Notícias
Home / Conteúdos / Artigos / Emprego, desemprego, empreendedorismo e as eleições de 2024 |  Carlos Águedo Paiva e Allan Lemos Rocha

Emprego, desemprego, empreendedorismo e as eleições de 2024 |  Carlos Águedo Paiva e Allan Lemos Rocha

1) Empreendedorismo e as eleições municipais de 2024

Muito se tem escrito sobre as eleições de 2024 e o desempenho insatisfatório da esquerda nesse pleito. Um dos temas que vem galvanizando as atenções é o tema do desemprego. Muitos analistas se mostram surpresos com o descompasso entre a queda do desemprego ao longo dos dois anos da gestão Lula e o crescimento bastante discreto do número de prefeituras conquistadas pelo PT e por partidos mais próximos de seu espectro ideológico (PSOL, PcdoB, PSB, PV e Rede) nas eleições recentes.
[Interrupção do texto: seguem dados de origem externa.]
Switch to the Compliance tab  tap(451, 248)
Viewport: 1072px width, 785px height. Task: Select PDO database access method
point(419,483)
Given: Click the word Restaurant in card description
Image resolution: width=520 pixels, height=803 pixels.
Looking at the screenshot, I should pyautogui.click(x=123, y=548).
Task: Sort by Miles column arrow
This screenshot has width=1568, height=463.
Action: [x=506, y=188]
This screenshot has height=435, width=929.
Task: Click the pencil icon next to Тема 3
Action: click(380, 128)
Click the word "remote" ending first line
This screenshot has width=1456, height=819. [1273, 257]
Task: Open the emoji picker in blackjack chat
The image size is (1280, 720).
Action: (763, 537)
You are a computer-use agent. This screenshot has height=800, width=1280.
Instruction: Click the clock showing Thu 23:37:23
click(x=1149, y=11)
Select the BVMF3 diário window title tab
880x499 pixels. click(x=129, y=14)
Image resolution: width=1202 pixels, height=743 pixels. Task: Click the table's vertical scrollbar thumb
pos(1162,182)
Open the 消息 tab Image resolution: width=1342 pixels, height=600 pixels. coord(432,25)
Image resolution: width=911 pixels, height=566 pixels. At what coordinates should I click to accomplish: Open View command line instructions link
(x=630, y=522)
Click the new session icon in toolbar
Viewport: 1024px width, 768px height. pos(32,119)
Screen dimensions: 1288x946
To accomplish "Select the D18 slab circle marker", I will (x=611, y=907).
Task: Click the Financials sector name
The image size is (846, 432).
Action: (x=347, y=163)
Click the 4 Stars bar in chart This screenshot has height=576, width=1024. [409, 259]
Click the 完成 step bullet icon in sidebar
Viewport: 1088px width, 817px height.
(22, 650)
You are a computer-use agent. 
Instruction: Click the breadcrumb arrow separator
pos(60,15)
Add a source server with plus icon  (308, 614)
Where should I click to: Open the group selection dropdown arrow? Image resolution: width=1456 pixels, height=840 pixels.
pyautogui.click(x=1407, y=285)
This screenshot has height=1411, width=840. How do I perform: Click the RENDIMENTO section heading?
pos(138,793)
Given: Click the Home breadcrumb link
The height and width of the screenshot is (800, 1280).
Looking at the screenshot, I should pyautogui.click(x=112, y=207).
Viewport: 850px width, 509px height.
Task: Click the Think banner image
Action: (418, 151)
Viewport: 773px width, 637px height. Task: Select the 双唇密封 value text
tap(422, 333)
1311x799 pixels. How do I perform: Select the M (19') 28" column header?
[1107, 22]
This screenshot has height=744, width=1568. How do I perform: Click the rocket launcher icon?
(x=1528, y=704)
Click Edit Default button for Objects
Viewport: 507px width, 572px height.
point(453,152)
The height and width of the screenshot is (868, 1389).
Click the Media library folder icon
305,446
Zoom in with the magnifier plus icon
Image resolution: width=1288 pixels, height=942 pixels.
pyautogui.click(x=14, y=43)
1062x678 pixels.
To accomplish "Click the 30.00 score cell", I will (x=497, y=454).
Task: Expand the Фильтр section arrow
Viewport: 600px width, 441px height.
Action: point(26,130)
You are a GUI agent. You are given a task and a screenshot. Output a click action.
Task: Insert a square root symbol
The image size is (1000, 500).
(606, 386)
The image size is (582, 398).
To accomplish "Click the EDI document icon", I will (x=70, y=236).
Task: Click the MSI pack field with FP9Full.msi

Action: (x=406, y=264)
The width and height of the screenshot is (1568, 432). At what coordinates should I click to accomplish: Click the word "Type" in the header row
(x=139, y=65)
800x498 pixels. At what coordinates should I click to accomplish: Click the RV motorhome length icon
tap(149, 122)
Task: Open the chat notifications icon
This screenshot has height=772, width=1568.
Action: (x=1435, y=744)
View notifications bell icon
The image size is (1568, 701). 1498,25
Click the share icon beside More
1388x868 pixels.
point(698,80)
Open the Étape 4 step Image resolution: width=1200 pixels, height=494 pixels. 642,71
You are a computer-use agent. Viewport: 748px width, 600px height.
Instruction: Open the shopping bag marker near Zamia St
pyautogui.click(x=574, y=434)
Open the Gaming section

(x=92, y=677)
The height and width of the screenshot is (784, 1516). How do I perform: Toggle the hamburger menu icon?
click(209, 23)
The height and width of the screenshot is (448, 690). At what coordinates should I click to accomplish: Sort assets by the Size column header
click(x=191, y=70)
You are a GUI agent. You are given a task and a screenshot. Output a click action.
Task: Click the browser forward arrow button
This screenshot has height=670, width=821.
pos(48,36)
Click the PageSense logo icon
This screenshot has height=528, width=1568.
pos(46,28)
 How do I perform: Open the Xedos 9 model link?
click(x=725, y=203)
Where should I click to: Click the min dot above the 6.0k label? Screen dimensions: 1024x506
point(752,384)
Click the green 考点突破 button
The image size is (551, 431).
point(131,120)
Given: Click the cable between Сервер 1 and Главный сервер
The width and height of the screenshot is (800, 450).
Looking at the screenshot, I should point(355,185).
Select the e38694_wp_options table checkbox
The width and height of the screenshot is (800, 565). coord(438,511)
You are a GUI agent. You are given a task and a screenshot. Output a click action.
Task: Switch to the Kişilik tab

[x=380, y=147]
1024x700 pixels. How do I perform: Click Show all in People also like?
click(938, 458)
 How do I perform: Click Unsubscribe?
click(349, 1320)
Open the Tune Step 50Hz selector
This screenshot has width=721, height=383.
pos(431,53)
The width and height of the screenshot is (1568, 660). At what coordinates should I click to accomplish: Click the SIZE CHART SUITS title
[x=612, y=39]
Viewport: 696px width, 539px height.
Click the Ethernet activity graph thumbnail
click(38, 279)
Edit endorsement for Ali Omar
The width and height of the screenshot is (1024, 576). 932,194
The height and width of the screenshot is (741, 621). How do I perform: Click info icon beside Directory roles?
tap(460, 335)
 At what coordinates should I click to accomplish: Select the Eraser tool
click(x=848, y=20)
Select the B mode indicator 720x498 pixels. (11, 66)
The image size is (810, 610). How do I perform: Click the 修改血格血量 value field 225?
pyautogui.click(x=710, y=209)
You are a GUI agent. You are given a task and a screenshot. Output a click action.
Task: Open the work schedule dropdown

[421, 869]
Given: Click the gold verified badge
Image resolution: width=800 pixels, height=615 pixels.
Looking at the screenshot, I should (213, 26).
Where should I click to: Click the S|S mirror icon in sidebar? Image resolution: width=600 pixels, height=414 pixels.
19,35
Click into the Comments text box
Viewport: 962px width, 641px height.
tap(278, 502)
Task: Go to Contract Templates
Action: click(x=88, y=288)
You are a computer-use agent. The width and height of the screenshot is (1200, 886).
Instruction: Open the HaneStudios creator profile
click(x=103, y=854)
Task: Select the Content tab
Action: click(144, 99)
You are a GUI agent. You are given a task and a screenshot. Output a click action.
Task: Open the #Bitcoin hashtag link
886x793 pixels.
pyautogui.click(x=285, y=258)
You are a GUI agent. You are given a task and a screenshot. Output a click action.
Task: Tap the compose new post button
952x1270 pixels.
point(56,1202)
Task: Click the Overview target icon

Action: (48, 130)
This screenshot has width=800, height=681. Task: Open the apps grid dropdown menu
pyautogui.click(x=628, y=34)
Tal como procuraremos demonstrar na próxima seção, a percepção de um tal “descompasso” envolve uma compreensão parcial e insuficiente desse indicador peculiar que é a “taxa de desemprego”.

O segundo tema é, de certa forma, um desdobramento do primeiro: a questão do empreendedorismo e a carência de projetos e políticas dos partidos de esquerda para os trabalhadores precarizados, sem vínculo formal de trabalho, e que estão sendo obrigados a se inserirem na periferia do sistema. Não são poucos os analistas que associam o desempenho insatisfatório da esquerda com as carências programáticas para esse público particular. Rosana Pinheiro Machado vêm se dedicando há anos ao tema da relação entre precarização do trabalho e o crescente conservadorismo em certos segmentos da população mais pobre. Vale ler a entrevista que a pesquisadora deu à Deutsche Welle e que foi reproduzida na Carta Capital há dois anos atrás. Igualmente premonitória foi a entrevista concedida ao jornal Brasil de Fato em meados desse ano. Por volta do sétimo minuto, Rosana alerta para o fato de que

Muitas vezes a gente esquece que as pessoas que estão, em tese, defendendo o desmonte do bem-estar social foram pessoas que não tiveram acesso a muitas das vantagens do estado de bem-estar social, que estão na informalidade, que estão aí, trabalhando de camelô 15 horas por dia. É com essas pessoas que um projeto de esquerda tem que dialogar. Nós temos que pensar em formas de abarcar essas pessoas, com mais direitos sociais, mais provisão de bens e direitos

Mas nem todos concordam com esse diagnóstico. Em artigo recentemente publicado em A Terra é Redonda, Lincoln Secco faz a crítica da crítica de Rosana. Sua crítica está longe de ser dogmática, e conta com duas dimensões. Em primeiro lugar, ele chama a atenção para o fato de que foi nos governos Lula 1 e 2 que foram instituídos o Simples Nacional e o programa de Microempreendedor Individual (MEI). Vale dizer: Secco procura mostrar que não é verdade que a esquerda não tenha este público como foco, que o ignore, que não tenha programas para o mesmo. Mas isso não o impede de também lançar suas baterias críticas para um outro lado. Ele chega caracterizar o programa do “Jovem Empreendedor” de Tábata Amaral (que foi incorporado ao programa de Guilherme Boulos no segundo turno) de “mirabolante”. E tenta demonstrar o equívoco daqueles que defendem a necessidade de novos programas para os jovens empreendedores argumentando que

“de acordo com pesquisa da FGV-Ibre 70% dos autônomos querem CLT e esse percentual chega a 75,6% dos informais com renda de até um salário-mínimo” Com esse simples cotejo casual de afirmações da esquerda com dados empíricos podemos perceber que as análises não estão sendo calibradas pela realidade, mas por impressões subjetivas. 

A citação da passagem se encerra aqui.